Elevated expression of c-fos in central nervous system correlates with visceral hypersensitivity in irritable bowel syndrome (IBS): a new target for IBS treatment

Although visceral hypersensitivity is a major pathophysiological feature of irritable bowel syndrome (IBS), its molecular mechanisms are still poorly understood. c-fos is a well-established marker of cell activation. Accumulating evidence demonstrates that norepinephrine (NE) system is dysregulated in IBS; however, very little is known on its mechanism. It is our hypothesis that elevated expression of c-fos in central nervous system (CNS) correlates with visceral hypersensitivity in rat model of IBS. Furthermore, we explored the changes of NE system in IBS patients. The rat model of IBS was induced by heterotypic chronic and acute stress. Tissues obtained from rat model were analyzed for c-fos levels in CNS (frontal lobe, hippocampus, cornu dorsale) and colon by immunohistochemistry. Real-time reverse transcription polymerase chain reaction was used to detect tyrosine hydroxylase (TH) in the colonic tissues obtained from IBS patients. The rat model of IBS was associated with increased expression of c-fos in different parts of CNS (P = 0.001, P = 0.002, and P = 0.002, respectively), but normal in colon (P = 0.207). The clinical parameters (colonic motility and sensation) of rat model were significantly correlated with elevated c-fos in CNS (P < 0.05).

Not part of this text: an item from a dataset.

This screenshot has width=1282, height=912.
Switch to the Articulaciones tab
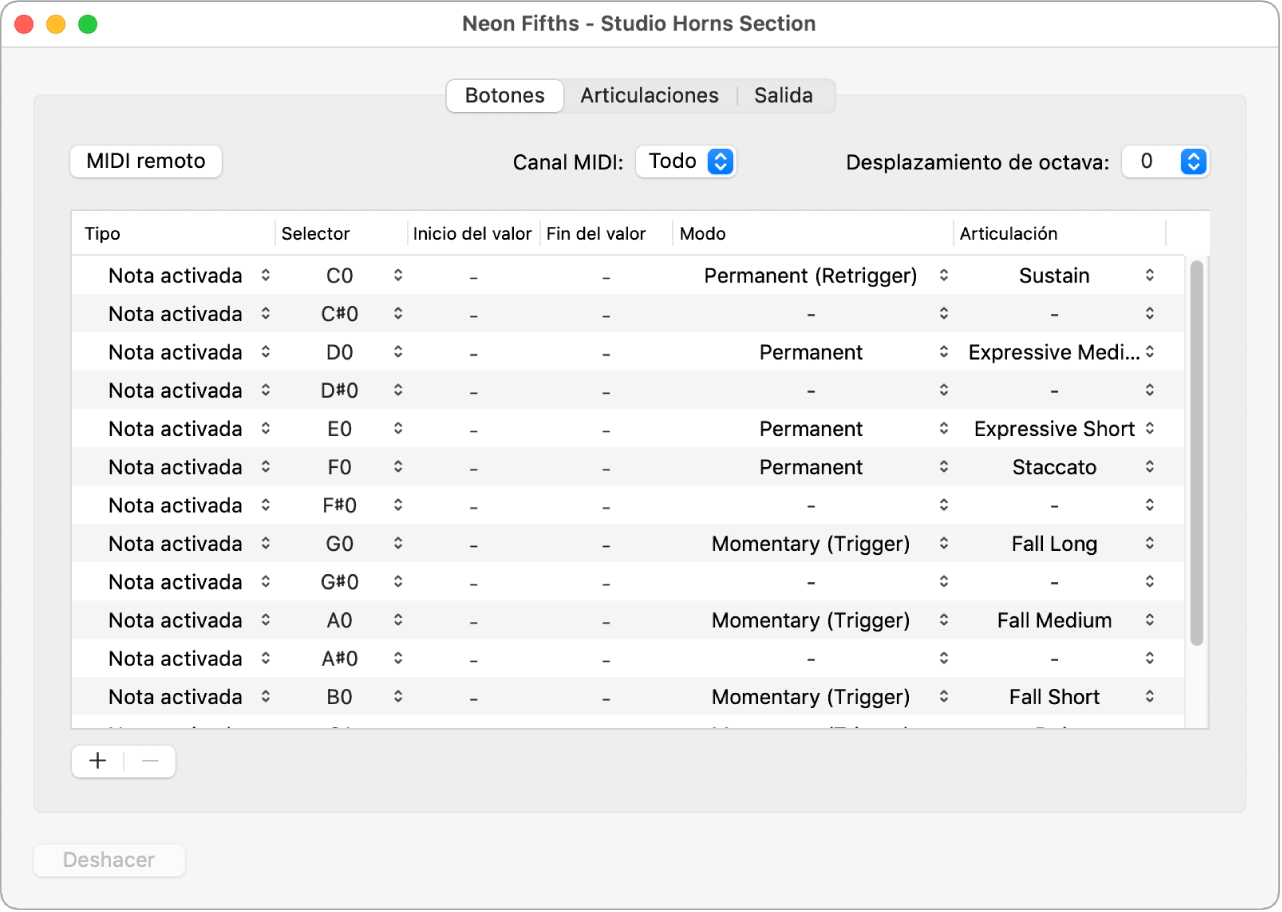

Enterochromaffin cells and serotonin in colon were related to the elevated c-fos in CNS (P < 0.05). The TH messenger ribonucleic acid (mRNA level of IBS-D patients was almost four times as much as that of controls. Elevated expression of c-fos in CNS might be one of key mechanisms in etiology of IBS. Therefore, regulation of CNS activation could be a major targeting effect when treating IBS patients.